When talking about validation, make sure you’re clear about what you’re validating. We find it useful to think about syntax, semantics, and pragmatics: the structure of messages, the meaningfulness of messages, and the business logic governing our response to messages.

Validate at the edge when possible

Validating required fields and the permissible ranges of numbers is boring, and we want to keep it out of our nice clean codebase. Handlers should always receive only valid messages.

Only validate what you require

Use the Tolerant Reader pattern: read only the fields your application needs and don’t overspecify their internal structure.
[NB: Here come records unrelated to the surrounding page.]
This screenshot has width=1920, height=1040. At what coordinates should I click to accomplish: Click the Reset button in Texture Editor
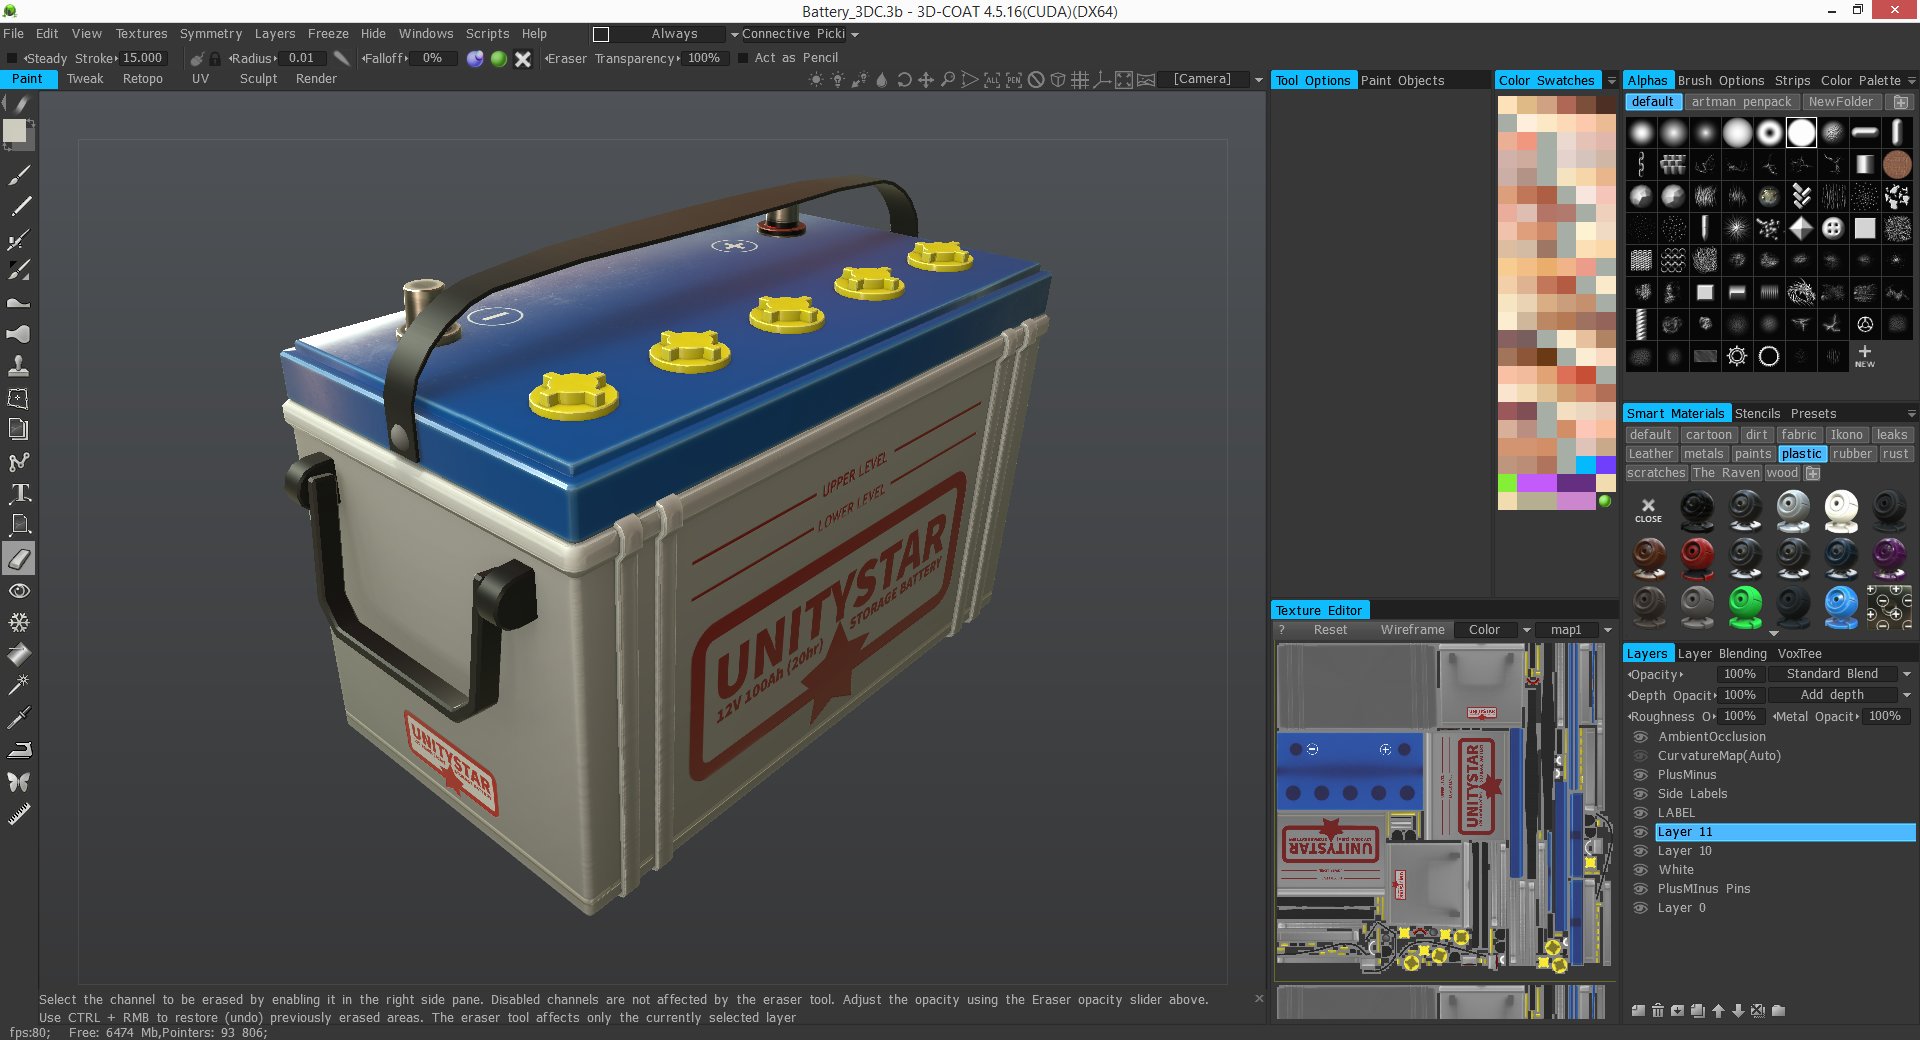(x=1330, y=630)
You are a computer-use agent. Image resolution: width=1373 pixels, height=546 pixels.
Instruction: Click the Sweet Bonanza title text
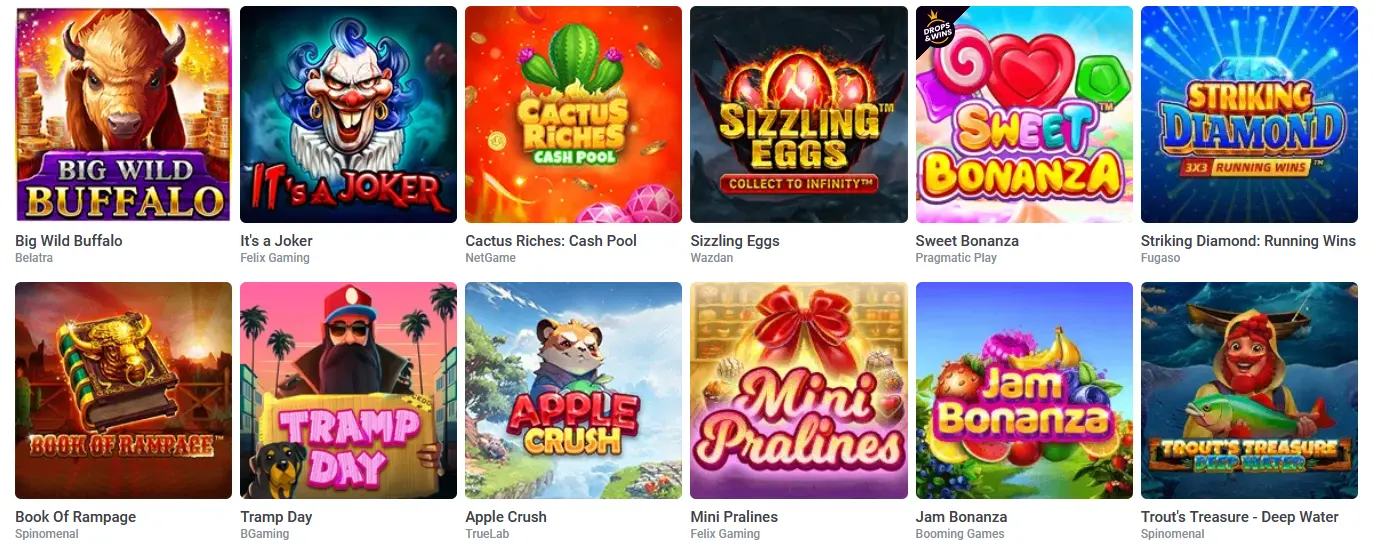click(x=967, y=241)
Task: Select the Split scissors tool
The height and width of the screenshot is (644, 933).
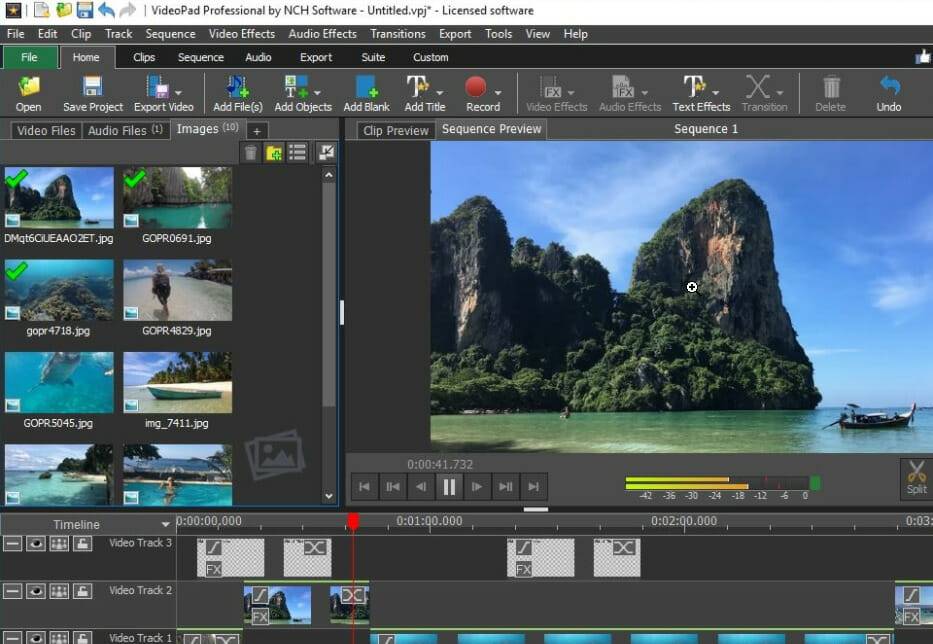Action: (916, 478)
Treating fields as opaque strings buys you a lot of flexibility.

Spend time writing helpers for validation

Having a nice declarative way to validate incoming messages and apply preconditions to your handlers will make your codebase much cleaner. It’s worth investing time to make boring code easy to maintain.

Locate each of the three types of validation in the right place

Validating syntax can happen on message classes, validating semantics can happen in the service layer or on the message bus, and validating pragmatics belongs in the domain model.

Tip
Once you’ve validated the syntax and semantics of your commands at the edges of your system, the domain is the place for the rest of your validation. Validation of pragmatics is often a core part of your business rules.

In software terms, the pragmatics of an operation are usually managed by the domain model. When we receive a message like "allocate three million units of SCARCE-CLOCK to order 76543," the message is syntactically valid and semantically valid, but we’re unable to comply because we don’t have the stock available.